For each line below that includes the word "Canada", make a copy.

Stored data
☆ ☆ ☆ ☆ ☆ ☆ ☆
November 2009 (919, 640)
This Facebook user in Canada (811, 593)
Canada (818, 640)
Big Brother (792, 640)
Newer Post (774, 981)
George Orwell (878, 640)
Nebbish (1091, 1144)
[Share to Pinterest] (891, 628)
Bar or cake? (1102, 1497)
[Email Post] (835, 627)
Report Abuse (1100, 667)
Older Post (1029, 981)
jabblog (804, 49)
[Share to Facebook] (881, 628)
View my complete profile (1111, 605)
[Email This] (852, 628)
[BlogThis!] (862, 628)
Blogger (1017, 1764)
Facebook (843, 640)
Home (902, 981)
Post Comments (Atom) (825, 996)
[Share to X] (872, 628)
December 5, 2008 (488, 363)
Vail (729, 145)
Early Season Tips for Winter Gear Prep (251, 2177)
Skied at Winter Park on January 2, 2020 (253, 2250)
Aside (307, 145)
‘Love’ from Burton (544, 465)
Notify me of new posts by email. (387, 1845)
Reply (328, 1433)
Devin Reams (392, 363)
☆ ☆ ☆ ☆ ☆ ☆ ☆
▶ [Result of this exercise]:
This Facebook user in Canada (811, 593)
Canada (818, 640)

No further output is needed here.